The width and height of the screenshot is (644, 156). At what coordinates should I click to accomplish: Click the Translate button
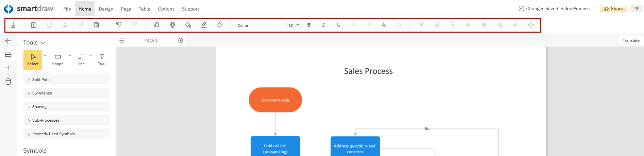[631, 40]
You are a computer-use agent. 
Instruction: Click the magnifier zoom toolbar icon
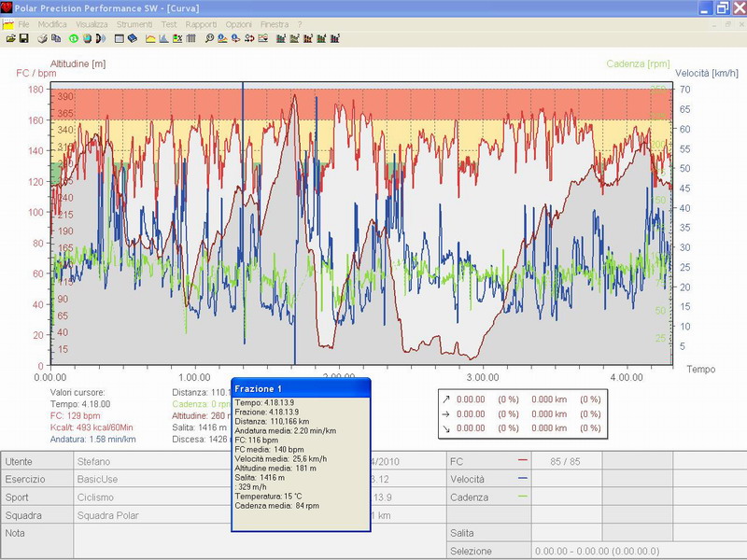[x=209, y=38]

□ □ □ □ □ □ □

- [EXERCISE GOAL]: Find the line holding "You are a computer-use agent." in the data above. Retype it and every later line exactly, through the end, but not the pictures.

- [RESULT OF THE EXERCISE]:
You are a computer-use agent. 
Instruction: Click the magnifier zoom toolbar icon
[x=209, y=38]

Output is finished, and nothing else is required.